048 - In attesa dell'evoluzione del M5S - 2018-06-23

L’opacità del potere è da sempre un dato distintivo di chi gestisce la vita, l’economia, le guerre e la salute di milioni di persone. Non è possibile, forse, dire tutto a tutti, dire la verità con l’assoluta certezza che questa non procuri guai maggiori. Ad esempio, gli anni che ci aspettano, i prossimi decenni, fino all’assestamento demografico dell’intero pianeta, saranno molto difficili, terribili, dicono alcuni. Un politico accorto, deciso almeno a mitigare gli effetti dei problemi che si riverseranno su tutti noi, dovrebbe fare due cose fondamentali: studiare con profondità i processi sociali e globali che andremo a vivere e avvertire i suoi elettori delle difficoltà complessive del sistema di far convivere libertà e sicurezza, dignità e ricchezza, giustizia e solidarietà. Questo pensavo seguendo in questi giorni l’indagine legata al nuovo stadio della Roma.

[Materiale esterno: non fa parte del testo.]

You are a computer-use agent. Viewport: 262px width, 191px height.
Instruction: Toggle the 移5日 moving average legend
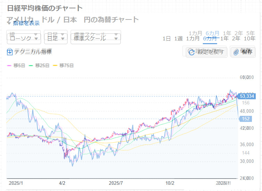click(15, 65)
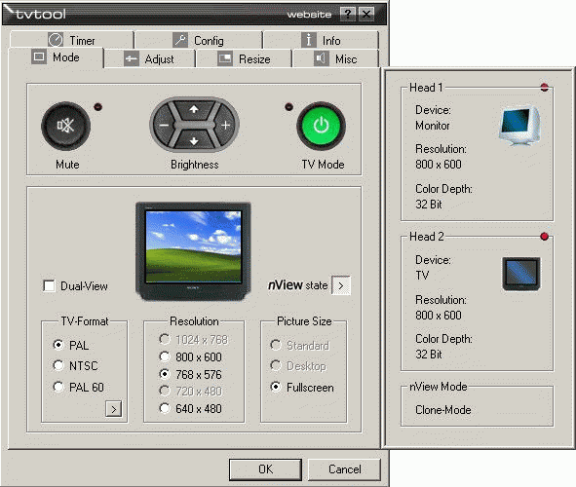Decrease brightness with the minus button
Viewport: 576px width, 487px height.
point(164,125)
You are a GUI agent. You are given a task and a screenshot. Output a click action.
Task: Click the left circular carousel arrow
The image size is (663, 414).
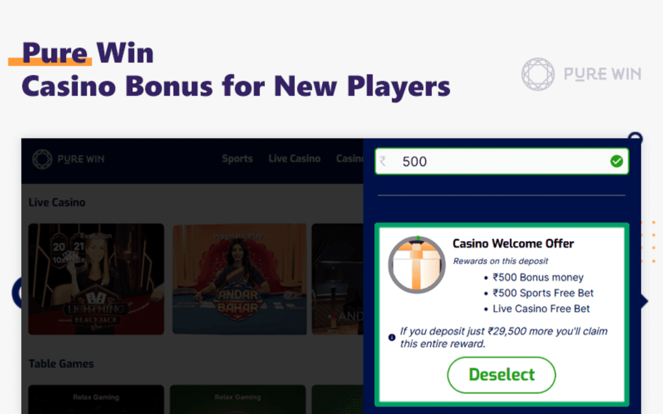pos(17,293)
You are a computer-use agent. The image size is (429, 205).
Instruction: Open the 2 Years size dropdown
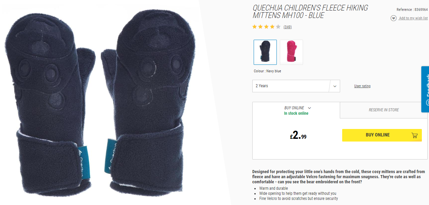tap(296, 86)
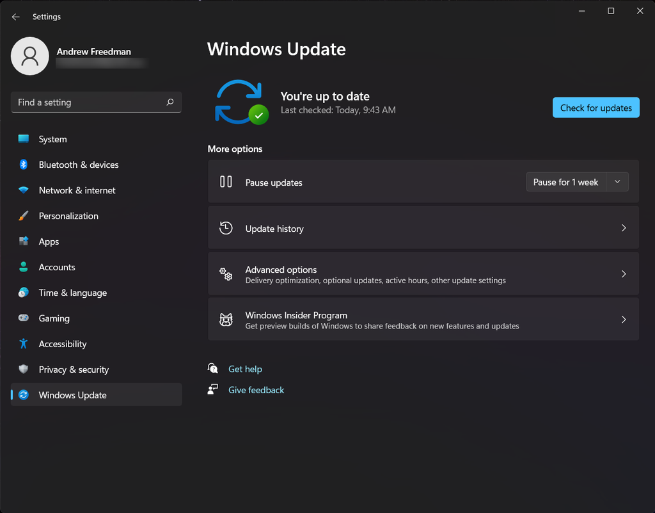Screen dimensions: 655x513
Task: Click the user profile avatar
Action: [29, 56]
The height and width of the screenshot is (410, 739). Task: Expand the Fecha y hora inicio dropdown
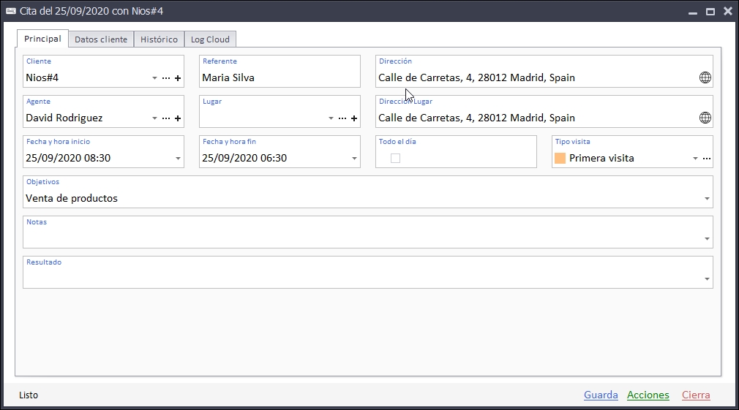pyautogui.click(x=179, y=159)
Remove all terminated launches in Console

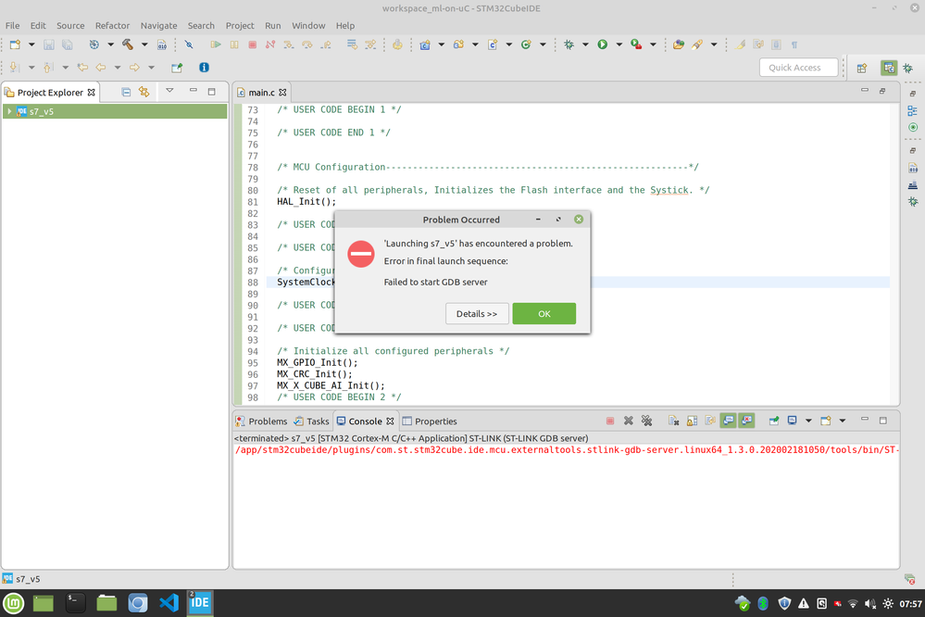[647, 421]
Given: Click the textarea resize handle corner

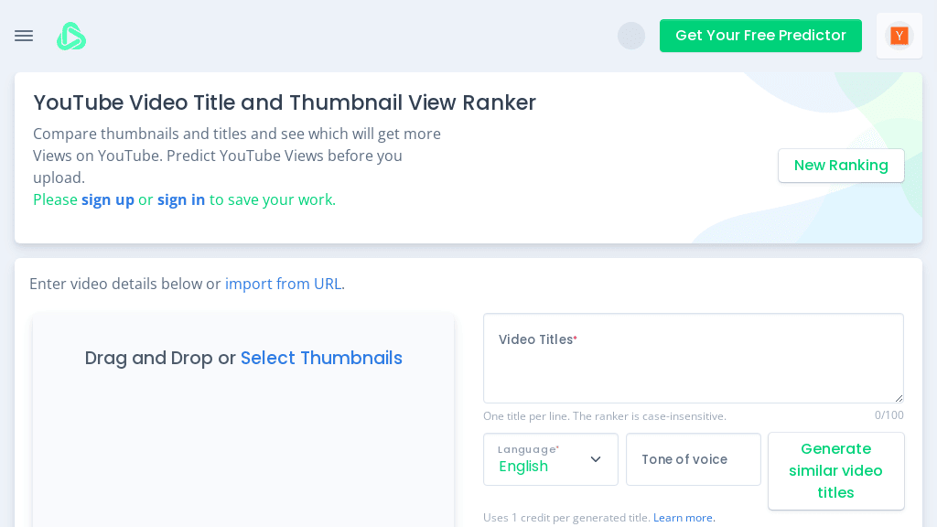Looking at the screenshot, I should click(899, 397).
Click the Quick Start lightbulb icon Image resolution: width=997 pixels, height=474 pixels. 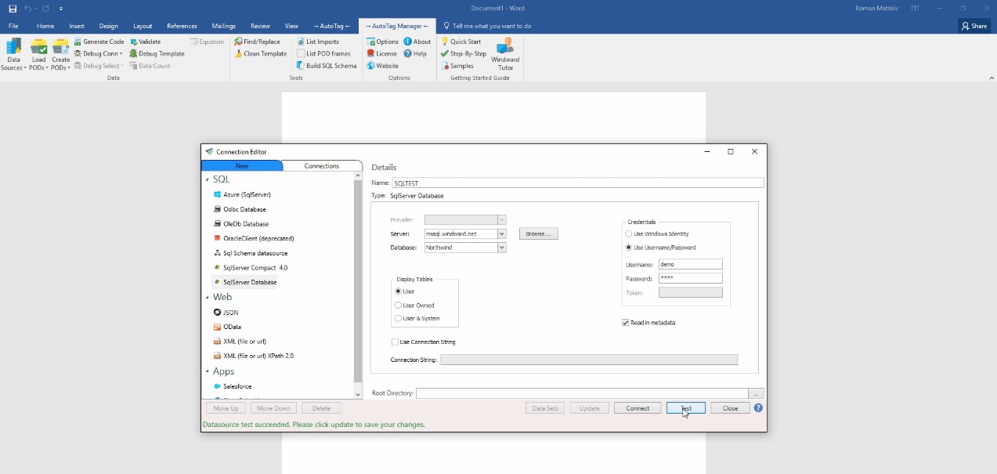(x=445, y=42)
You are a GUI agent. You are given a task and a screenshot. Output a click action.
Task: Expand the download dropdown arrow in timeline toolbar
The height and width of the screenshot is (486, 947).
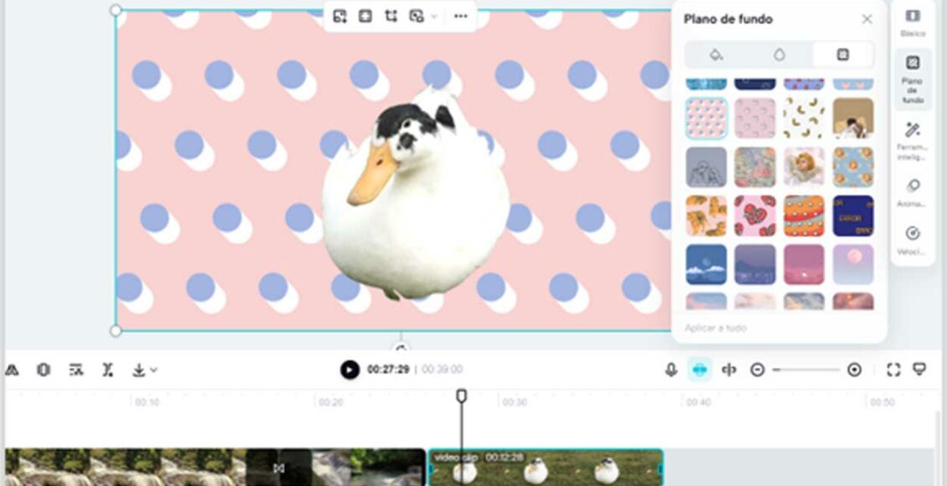pos(153,370)
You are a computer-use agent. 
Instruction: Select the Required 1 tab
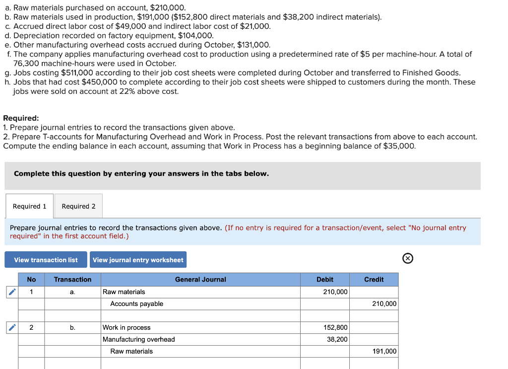coord(29,206)
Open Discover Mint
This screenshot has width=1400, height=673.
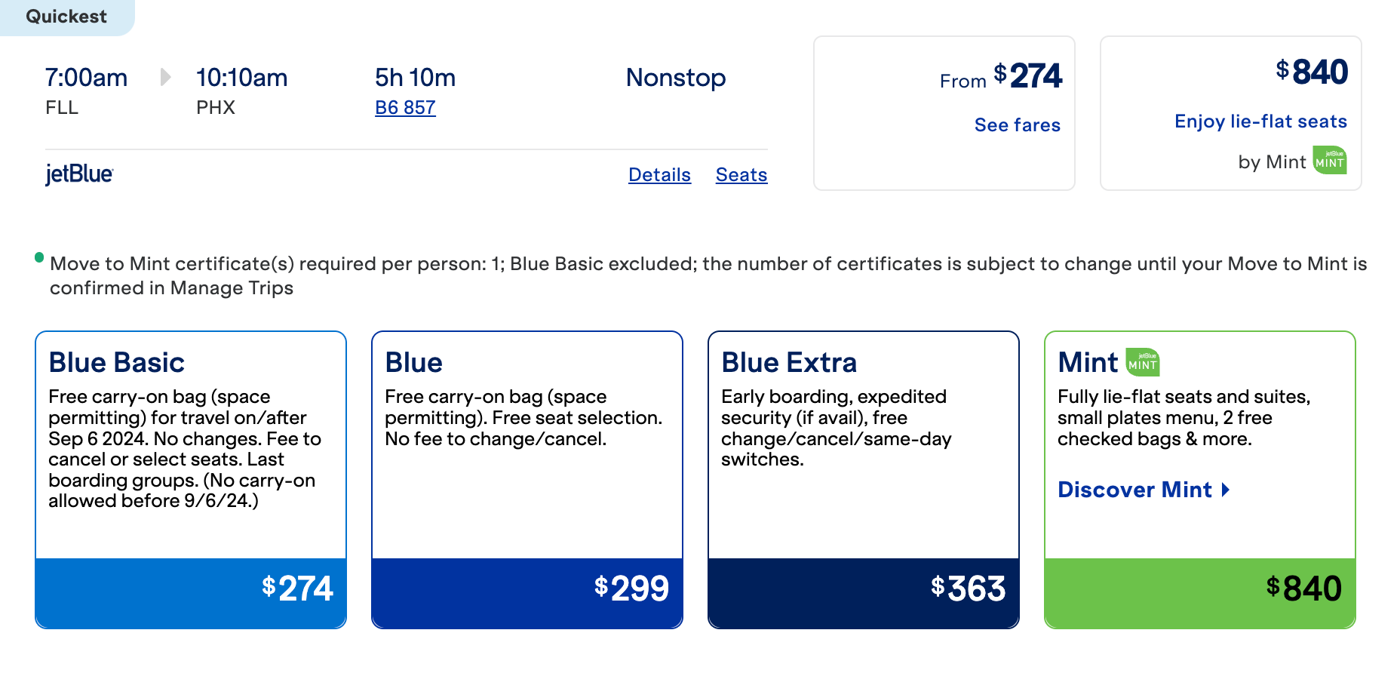pos(1134,490)
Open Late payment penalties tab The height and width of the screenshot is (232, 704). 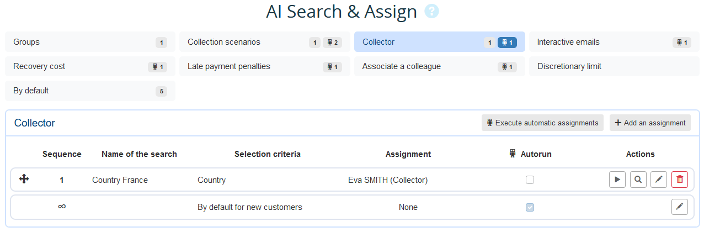tap(264, 66)
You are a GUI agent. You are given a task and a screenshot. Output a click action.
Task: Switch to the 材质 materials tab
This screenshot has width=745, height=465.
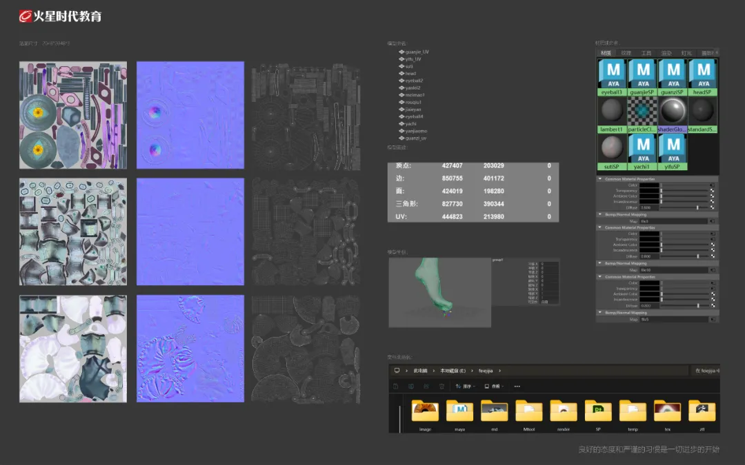click(x=606, y=53)
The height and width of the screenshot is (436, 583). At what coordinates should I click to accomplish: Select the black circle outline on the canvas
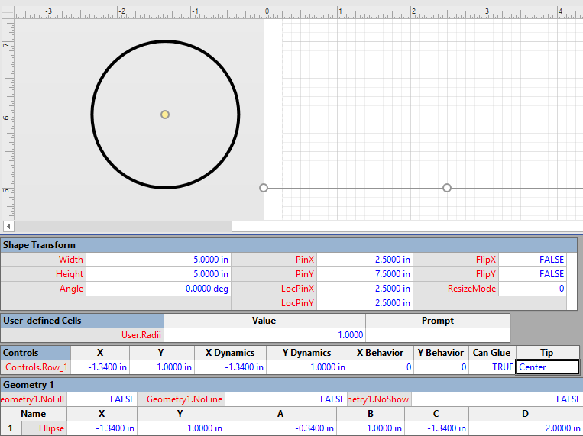click(92, 115)
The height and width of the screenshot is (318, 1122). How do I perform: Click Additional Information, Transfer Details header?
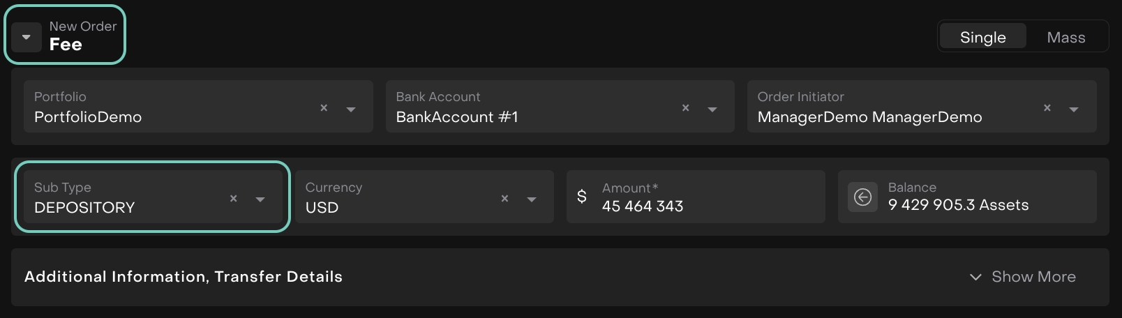coord(184,277)
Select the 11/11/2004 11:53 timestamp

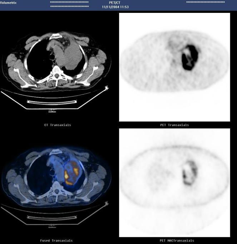pyautogui.click(x=115, y=7)
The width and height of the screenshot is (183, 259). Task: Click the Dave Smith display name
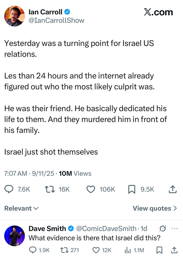(x=47, y=228)
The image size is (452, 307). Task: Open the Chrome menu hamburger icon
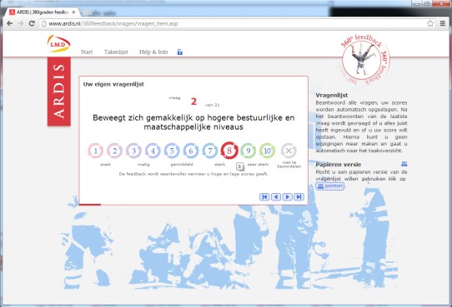pyautogui.click(x=443, y=23)
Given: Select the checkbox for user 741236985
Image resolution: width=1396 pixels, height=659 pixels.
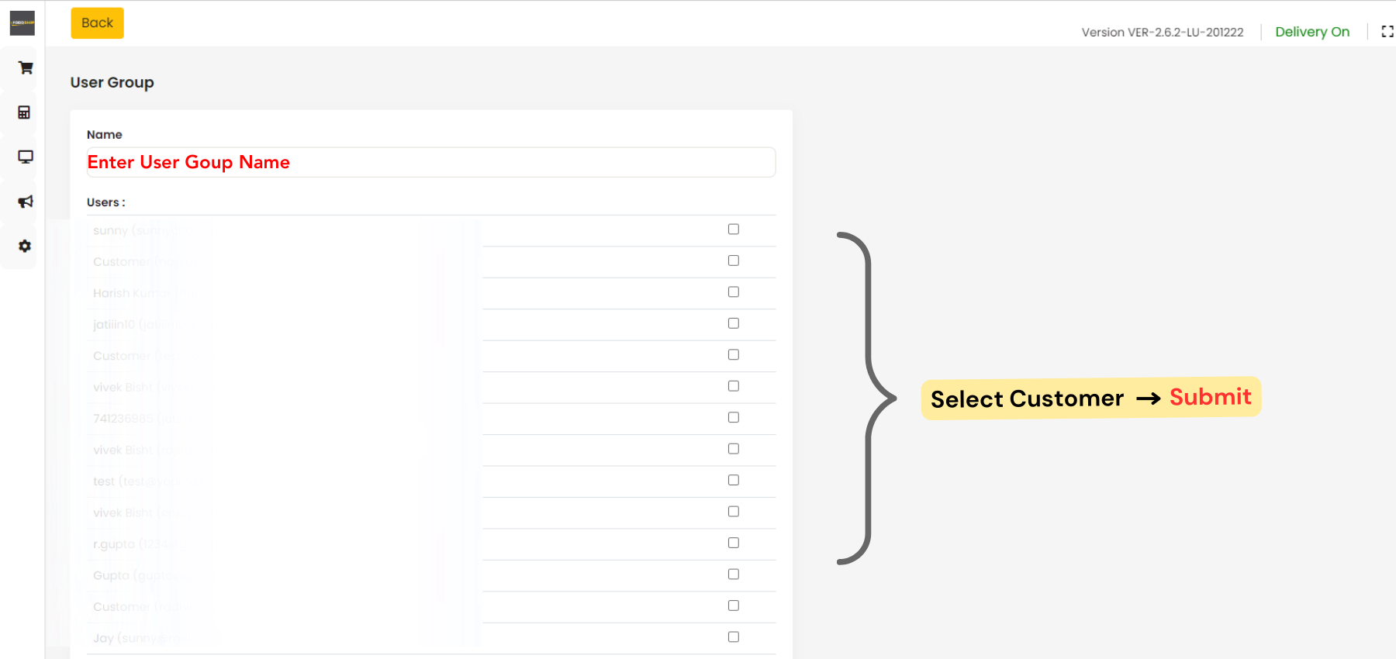Looking at the screenshot, I should tap(734, 417).
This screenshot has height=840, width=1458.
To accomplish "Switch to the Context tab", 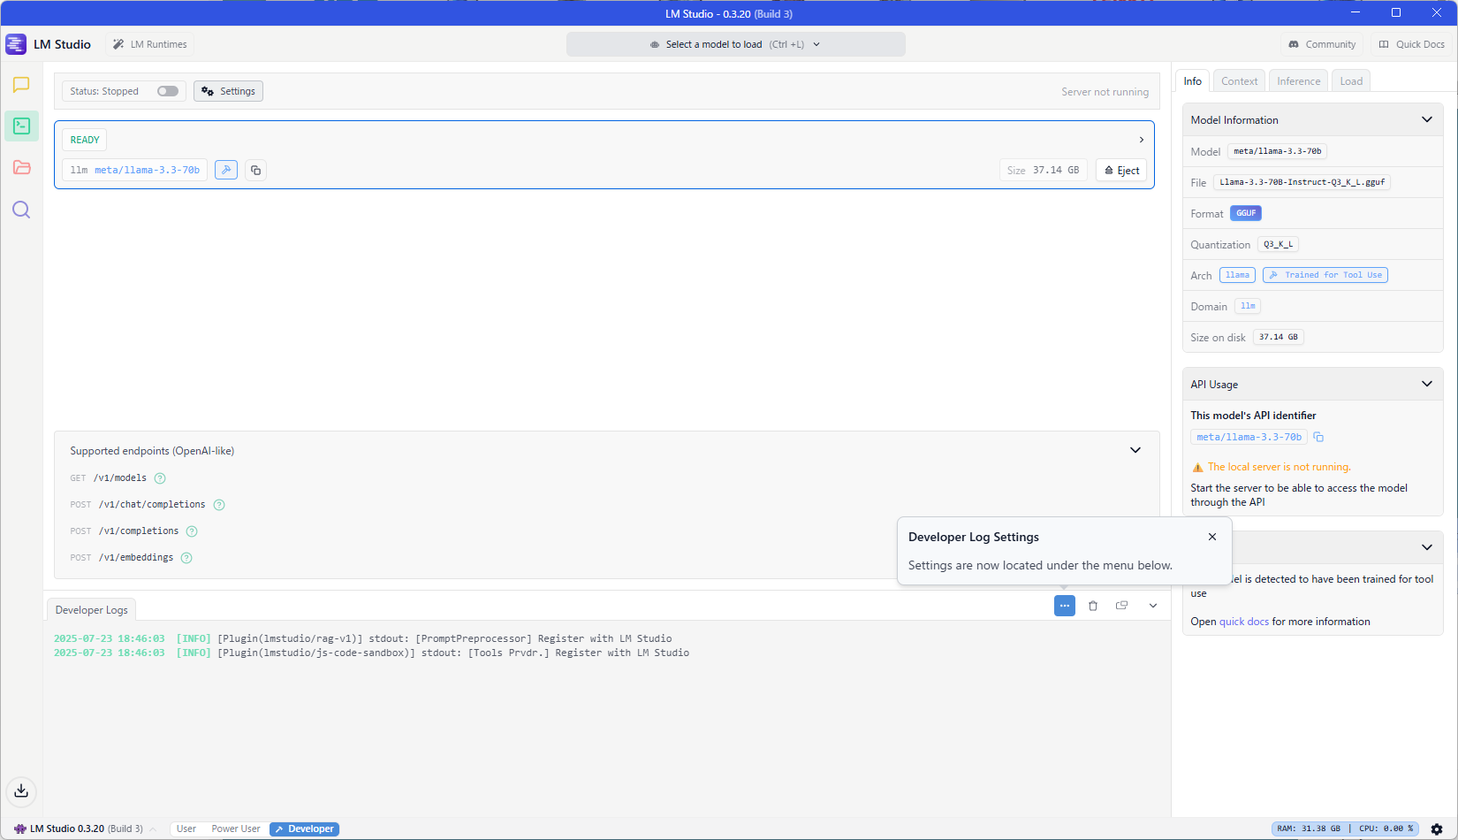I will [1239, 81].
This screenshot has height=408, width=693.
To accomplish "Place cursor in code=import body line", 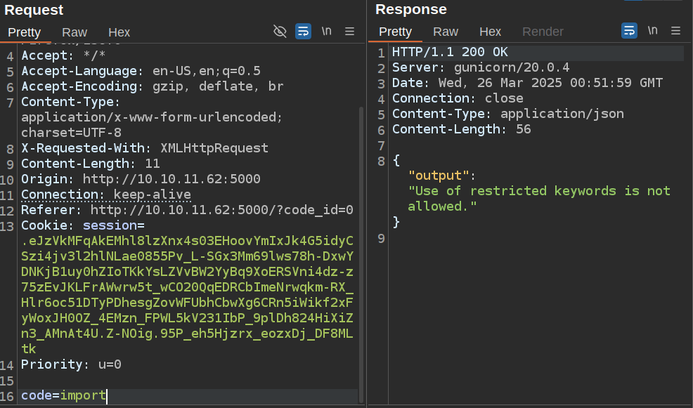I will (x=63, y=396).
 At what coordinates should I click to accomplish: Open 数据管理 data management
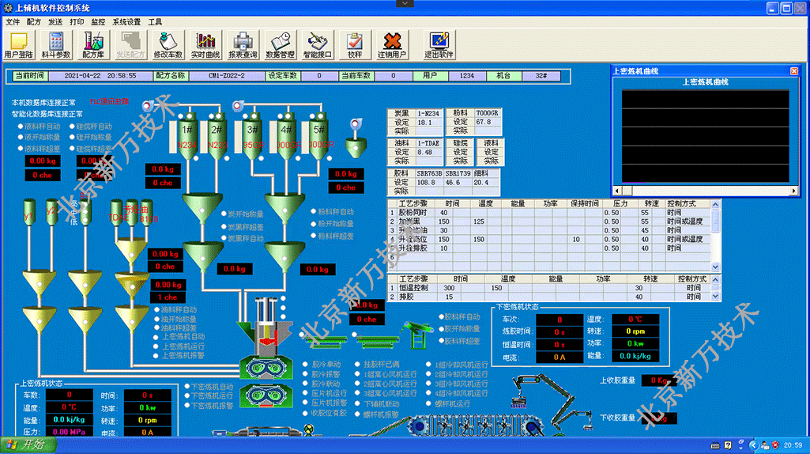[x=280, y=45]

Ho sempre guardato con interesse alla nascita e all’evoluzione del Movimento 5 Stelle, proprio perché su questi temi sembrava poter dare una visione diversa, un’accelerazione alla metafora del potere. Però da sempre, fin dall’inizio ho segnalato a me stesso e ad altri che un movimento, prima apparso quasi spontaneo, sull’onda delle battute di un divo televisivo come Beppe Grillo (arrabbiato per motivi personali e umorale per copione), non poteva lasciare l’organizzazione interna e statutaria a personaggi terzi di cui nessuno conosceva nomi, cognomi, la loro storia, le loro basi culturali e politiche. Davide Casaleggio, ad esempio, figlio di Gianroberto, è un nome che non è incluso in nessun organigramma del Movimento, eppure viene comunemente accettato come coordinatore e gran tessitore di ogni confusa diatriba interna. Lui, in accordo con pochi altri, una volta accertata la limitata autonomia decisionale della Raggi, ha per esempio imposto assessori nella giunta di Roma, ha suggerito i dirigenti delle partecipate, saltando ogni confronto e ogni competenza. Ha detto la sua su ogni mossa relativa al nuovo governo, e non è poco per uno che non mai fatto nulla nella vita, se non essere figlio del fondatore di un blog. Tutto in maniera opaca, così come poco trasparente è apparsa ai più la composizione delle liste formatesi attraverso la piattaforma on-line Rousseau, che in effetti è nelle sole mani di Casaleggio e (forse) Grillo.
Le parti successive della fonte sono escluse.